▶ **Problem details**:
Copy the items below verbatim, starting with the line that contains "You are a computer-use agent. The image" and continuing through the line that contains "click(x=641, y=309)". Include both of those lines and nothing else.

[Item position entries]
<<<<
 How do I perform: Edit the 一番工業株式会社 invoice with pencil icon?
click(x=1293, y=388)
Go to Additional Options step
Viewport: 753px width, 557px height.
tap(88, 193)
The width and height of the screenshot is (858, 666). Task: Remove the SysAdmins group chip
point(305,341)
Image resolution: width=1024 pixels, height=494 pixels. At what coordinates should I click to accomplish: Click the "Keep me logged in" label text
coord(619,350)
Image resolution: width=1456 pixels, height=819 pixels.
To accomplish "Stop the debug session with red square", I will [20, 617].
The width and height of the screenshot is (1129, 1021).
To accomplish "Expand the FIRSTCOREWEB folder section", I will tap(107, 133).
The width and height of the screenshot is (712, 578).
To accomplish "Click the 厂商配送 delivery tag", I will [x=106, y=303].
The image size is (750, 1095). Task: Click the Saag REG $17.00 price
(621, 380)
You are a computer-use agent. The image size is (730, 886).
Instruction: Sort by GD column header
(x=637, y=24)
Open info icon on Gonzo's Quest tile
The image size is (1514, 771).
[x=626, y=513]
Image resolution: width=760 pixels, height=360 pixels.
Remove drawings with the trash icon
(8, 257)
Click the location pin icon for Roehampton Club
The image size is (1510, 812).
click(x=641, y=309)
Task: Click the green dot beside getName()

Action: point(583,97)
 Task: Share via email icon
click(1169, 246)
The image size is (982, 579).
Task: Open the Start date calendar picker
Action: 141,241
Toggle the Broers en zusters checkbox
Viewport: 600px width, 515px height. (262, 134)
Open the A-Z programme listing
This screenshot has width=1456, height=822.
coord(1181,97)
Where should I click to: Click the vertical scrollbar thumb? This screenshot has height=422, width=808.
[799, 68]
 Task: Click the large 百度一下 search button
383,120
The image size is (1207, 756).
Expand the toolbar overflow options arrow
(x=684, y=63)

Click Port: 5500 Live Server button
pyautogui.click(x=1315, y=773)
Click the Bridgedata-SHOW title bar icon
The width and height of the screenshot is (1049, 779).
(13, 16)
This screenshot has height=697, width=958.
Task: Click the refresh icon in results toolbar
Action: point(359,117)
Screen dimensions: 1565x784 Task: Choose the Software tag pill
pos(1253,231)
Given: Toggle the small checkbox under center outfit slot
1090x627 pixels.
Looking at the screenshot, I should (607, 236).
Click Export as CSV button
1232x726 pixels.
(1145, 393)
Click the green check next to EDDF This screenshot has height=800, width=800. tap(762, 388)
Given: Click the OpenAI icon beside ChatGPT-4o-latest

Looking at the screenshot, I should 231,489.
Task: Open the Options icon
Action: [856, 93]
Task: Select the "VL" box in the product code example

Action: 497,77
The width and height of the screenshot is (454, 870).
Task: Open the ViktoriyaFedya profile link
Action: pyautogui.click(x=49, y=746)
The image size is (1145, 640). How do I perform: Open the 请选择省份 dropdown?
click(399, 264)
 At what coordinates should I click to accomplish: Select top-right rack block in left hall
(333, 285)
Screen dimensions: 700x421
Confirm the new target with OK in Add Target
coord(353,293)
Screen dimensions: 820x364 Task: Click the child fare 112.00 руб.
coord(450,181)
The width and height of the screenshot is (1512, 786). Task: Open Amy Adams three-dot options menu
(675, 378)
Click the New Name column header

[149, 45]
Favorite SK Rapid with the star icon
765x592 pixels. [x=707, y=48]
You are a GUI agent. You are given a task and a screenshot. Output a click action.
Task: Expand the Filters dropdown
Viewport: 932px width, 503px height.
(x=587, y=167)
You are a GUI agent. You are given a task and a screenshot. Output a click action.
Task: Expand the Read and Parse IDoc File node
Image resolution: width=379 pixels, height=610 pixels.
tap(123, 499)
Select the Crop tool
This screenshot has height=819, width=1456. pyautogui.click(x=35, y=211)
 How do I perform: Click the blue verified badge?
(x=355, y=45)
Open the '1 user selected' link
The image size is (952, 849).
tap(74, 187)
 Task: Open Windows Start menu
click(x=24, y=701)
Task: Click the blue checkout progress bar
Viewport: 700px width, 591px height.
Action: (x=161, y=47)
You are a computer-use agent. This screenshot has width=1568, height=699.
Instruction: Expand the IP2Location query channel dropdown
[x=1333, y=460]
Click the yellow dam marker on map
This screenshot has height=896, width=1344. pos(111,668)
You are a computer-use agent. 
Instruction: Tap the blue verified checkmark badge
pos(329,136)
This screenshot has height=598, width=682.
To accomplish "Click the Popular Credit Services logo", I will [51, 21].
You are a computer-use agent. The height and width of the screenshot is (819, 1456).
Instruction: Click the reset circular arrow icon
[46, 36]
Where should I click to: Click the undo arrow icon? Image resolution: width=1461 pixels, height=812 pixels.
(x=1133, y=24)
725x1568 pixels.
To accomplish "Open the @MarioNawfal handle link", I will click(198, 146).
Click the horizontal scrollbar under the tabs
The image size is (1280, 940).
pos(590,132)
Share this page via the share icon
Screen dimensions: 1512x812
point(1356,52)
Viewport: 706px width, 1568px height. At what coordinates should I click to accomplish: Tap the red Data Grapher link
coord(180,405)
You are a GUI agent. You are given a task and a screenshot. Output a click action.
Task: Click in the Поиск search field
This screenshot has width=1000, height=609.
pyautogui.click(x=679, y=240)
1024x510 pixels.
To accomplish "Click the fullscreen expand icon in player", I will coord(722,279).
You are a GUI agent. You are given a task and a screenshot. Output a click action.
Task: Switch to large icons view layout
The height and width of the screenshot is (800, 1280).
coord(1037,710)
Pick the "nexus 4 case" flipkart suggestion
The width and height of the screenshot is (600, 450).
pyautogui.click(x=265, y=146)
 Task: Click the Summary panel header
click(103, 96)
>>>>
▶ **Output**:
You are a computer-use agent. The image size is (730, 886).
Instruction: Sort by GD column header
(x=637, y=24)
Open info icon on Gonzo's Quest tile
The image size is (1514, 771).
[x=626, y=513]
Image resolution: width=760 pixels, height=360 pixels.
Remove drawings with the trash icon
(8, 257)
Click the location pin icon for Roehampton Club
The image size is (1510, 812).
click(x=641, y=309)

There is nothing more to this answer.